*** Opening Data to examine ***

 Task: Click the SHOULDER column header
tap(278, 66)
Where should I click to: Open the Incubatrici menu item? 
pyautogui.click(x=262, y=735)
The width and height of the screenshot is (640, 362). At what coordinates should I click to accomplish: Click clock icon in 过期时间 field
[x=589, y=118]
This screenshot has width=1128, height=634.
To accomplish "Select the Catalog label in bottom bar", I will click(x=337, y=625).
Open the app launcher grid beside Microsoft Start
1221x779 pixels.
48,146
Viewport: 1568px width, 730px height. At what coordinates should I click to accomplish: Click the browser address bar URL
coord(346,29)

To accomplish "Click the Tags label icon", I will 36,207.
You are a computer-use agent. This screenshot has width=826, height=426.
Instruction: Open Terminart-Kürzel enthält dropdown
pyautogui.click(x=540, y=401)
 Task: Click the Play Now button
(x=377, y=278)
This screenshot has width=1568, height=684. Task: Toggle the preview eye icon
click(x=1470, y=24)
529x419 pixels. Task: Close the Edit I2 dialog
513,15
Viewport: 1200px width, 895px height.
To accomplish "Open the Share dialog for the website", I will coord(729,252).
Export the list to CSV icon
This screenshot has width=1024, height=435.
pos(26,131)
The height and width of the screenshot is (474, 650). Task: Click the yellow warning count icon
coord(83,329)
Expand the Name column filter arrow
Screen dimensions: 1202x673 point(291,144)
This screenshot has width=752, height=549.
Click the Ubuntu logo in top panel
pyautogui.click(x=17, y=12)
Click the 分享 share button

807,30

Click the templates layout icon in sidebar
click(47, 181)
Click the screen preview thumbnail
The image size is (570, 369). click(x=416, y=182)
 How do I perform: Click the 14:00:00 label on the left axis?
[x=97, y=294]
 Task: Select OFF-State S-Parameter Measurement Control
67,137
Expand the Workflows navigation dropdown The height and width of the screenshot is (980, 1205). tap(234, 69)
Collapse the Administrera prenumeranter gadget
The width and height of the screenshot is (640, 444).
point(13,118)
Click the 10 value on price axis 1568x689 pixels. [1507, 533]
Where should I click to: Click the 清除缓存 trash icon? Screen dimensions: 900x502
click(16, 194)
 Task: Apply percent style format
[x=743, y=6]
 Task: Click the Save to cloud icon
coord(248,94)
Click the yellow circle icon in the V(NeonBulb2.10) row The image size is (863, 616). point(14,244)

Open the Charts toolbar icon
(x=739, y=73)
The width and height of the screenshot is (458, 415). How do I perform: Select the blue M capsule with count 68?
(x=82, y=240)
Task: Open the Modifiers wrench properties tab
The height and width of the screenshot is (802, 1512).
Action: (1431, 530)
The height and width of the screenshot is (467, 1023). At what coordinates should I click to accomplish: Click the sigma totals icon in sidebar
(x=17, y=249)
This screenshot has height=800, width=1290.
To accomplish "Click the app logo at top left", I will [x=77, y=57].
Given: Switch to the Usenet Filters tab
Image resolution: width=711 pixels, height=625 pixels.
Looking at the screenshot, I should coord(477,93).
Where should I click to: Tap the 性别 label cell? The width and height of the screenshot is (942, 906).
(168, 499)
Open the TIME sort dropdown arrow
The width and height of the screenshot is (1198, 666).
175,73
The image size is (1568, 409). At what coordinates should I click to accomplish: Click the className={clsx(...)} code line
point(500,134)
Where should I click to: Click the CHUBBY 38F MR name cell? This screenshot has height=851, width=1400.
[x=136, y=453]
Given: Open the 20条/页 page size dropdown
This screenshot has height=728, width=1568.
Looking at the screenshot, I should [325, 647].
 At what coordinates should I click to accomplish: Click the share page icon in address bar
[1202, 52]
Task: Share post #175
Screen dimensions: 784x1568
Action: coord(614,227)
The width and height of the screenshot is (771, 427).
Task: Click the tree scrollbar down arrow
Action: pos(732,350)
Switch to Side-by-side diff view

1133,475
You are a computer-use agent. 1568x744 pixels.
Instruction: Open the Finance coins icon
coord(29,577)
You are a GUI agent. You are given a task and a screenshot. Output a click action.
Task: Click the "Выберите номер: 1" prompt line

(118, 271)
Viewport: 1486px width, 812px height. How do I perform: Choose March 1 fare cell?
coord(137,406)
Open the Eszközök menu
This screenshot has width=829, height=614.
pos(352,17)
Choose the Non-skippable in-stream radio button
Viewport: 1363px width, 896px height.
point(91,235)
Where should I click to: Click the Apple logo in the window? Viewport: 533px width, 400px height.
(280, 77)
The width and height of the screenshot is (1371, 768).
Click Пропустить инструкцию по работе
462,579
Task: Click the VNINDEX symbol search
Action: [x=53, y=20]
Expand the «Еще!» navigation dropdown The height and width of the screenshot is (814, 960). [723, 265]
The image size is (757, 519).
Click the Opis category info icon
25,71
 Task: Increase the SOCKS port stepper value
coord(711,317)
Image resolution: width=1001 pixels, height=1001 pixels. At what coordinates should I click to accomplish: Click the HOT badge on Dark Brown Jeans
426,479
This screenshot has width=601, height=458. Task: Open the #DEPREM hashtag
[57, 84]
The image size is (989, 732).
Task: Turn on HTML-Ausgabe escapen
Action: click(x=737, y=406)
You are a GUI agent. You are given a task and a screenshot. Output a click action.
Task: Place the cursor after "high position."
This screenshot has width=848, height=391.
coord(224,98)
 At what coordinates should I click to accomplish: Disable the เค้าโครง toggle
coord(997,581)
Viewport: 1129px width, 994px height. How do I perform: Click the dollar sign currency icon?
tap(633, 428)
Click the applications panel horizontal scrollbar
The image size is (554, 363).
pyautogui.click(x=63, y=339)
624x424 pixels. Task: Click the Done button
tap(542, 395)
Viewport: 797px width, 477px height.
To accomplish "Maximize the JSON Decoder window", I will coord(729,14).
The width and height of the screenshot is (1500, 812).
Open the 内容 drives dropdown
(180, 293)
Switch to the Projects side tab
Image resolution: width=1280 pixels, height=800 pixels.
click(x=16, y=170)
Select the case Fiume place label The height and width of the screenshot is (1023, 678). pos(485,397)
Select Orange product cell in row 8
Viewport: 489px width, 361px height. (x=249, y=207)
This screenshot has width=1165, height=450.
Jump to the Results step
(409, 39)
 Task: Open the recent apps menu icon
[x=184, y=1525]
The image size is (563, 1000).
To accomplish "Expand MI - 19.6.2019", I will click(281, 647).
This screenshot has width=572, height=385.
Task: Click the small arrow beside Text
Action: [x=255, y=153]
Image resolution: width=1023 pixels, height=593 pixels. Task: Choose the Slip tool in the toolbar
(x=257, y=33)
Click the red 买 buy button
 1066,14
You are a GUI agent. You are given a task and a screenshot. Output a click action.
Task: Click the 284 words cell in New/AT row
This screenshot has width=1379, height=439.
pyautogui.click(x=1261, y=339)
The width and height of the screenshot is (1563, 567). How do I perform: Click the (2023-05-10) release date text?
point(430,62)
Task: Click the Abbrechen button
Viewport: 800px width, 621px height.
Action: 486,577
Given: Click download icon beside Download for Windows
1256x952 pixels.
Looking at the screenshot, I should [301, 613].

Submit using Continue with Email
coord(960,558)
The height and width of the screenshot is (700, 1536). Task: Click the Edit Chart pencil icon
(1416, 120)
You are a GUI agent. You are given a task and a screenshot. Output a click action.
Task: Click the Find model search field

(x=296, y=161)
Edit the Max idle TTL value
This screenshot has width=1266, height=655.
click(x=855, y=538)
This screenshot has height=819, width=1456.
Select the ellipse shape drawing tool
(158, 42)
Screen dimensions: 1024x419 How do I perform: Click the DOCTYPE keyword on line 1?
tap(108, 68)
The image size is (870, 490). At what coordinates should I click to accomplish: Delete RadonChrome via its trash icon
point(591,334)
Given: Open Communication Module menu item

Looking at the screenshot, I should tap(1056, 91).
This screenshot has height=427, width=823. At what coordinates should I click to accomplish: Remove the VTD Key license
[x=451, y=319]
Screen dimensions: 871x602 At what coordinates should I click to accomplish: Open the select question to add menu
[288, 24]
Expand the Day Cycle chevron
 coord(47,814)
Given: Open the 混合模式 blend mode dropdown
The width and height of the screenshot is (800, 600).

*** Closing Data to examine ***

» Task directions
Although the records may continue, retype only the lines from the first one through the one containing "Viewport: 1200px width, 895px height.", exactly as they appear.

» Solution for this problem
 Task: Click the SHOULDER column header
tap(278, 66)
Where should I click to: Open the Incubatrici menu item? 
pyautogui.click(x=262, y=735)
The width and height of the screenshot is (640, 362). At what coordinates should I click to accomplish: Click clock icon in 过期时间 field
[x=589, y=118]
This screenshot has width=1128, height=634.
To accomplish "Select the Catalog label in bottom bar", I will click(x=337, y=625).
Open the app launcher grid beside Microsoft Start
1221x779 pixels.
48,146
Viewport: 1568px width, 730px height. At what coordinates should I click to accomplish: Click the browser address bar URL
coord(346,29)

To accomplish "Click the Tags label icon", I will 36,207.
You are a computer-use agent. This screenshot has width=826, height=426.
Instruction: Open Terminart-Kürzel enthält dropdown
pyautogui.click(x=540, y=401)
 Task: Click the Play Now button
(x=377, y=278)
This screenshot has width=1568, height=684. Task: Toggle the preview eye icon
click(x=1470, y=24)
529x419 pixels. Task: Close the Edit I2 dialog
513,15
Viewport: 1200px width, 895px height.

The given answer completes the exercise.